### SELECTED EXTRACT
=======

Bereishit

Why Doesn’t Abraham Get to Enjoy the Weekend?

Ezra Zuckerman Sivan

The Torah is important not only because it is the foundation book for Judaism but also because it includes the only contemporary account of the origins of a social institution that governs the rhythms of the entire world: the seven-day week in general, and the weekend in particular.

To put this claim into context, let’s quickly review what we know about the seven-day week. First, the seven-day week is completely unrelated to natural cycles, unlike (lunar) months and (solar) years. Second, the seven-day week is a relatively new institution outside the Jewish community. Until relatively recently, historians of the ancient world thought that they would find historical precedents for the seven-day week before the middle of the first millennium BCE, when the week was clearly recognized as an ancient institution in Judea (see Ezekiel 20 and Nehemiah 9). But by now, the consensus is that the week was, in the words of sociologist Eviatar Zerubavel, a “Jewish invention”—one that was adopted and maintained solely by Jews for hundreds of years before it was adapted and diffused through the rise of Christianity, Islam, and then more recently via Westernization of the world.

Put differently, if we consider the week in general and the weekend in particular to be a “blessing” for mankind—walk around your anytown in this planet and observe how much happier people are on the weekend—then its spread to every corner of the world is the clearest demonstration that God’s initial promise to Abraham—the climax of the opening statement of this week’s Torah portion—“and all the families of the earth will be blessed through you”—has been fulfilled.

=======

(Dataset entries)

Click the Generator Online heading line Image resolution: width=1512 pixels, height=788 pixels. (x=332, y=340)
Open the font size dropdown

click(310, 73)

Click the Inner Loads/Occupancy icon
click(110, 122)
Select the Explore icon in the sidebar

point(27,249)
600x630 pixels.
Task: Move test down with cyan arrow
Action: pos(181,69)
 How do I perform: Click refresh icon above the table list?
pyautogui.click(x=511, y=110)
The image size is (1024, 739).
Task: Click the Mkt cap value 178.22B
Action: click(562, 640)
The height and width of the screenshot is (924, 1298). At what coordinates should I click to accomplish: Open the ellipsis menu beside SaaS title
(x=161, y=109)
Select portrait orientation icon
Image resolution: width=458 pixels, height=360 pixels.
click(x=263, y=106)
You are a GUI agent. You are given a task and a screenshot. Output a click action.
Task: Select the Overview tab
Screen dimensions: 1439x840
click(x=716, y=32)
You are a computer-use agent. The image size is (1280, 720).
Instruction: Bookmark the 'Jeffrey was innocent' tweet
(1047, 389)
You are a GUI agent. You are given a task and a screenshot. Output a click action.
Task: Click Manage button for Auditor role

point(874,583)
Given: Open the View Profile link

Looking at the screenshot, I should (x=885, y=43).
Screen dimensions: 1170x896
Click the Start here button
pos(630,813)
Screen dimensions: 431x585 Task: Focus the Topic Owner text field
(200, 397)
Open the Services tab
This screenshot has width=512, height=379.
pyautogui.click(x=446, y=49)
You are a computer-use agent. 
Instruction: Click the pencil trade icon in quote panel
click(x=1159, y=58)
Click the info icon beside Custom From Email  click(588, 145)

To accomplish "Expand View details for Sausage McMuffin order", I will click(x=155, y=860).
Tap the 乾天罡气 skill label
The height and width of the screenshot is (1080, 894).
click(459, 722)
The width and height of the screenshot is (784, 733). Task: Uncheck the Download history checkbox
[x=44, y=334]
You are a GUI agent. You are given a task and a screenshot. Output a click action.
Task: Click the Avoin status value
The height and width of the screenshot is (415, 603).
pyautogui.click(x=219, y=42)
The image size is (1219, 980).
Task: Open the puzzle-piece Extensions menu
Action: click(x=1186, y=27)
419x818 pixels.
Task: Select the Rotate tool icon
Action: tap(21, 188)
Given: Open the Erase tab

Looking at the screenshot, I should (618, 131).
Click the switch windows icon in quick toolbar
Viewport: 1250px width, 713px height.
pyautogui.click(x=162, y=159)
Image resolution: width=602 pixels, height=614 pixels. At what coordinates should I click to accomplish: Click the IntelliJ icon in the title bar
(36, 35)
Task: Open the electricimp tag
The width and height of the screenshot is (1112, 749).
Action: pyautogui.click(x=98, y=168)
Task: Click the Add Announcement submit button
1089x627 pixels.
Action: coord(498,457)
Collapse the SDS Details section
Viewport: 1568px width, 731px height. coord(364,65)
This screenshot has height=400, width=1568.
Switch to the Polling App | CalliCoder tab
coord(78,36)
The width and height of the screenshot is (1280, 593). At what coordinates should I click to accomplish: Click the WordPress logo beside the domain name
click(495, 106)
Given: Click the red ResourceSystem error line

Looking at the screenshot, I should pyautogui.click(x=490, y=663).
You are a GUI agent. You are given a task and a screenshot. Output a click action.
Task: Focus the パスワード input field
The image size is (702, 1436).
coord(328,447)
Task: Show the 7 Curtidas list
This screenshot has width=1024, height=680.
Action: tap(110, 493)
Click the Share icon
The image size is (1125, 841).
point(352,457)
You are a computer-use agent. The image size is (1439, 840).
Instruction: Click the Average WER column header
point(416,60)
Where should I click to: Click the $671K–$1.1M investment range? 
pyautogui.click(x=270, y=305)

=======

### TASK INSTRUCTIONS
Please explain, in one to three sentences, why the article on the seven-day week says the spread of the week shows that God's promise to Abraham has been fulfilled. Rely only on the article on the seven-day week and not on the data.

### PROBLEM SOLUTION
The article argues that if the week, and especially the weekend, is a "blessing" for mankind, then its spread to every corner of the world fulfills the promise "and all the families of the earth will be blessed through you." It describes the week as a "Jewish invention" that only Jews kept for hundreds of years before it spread through Christianity, Islam, and Westernization.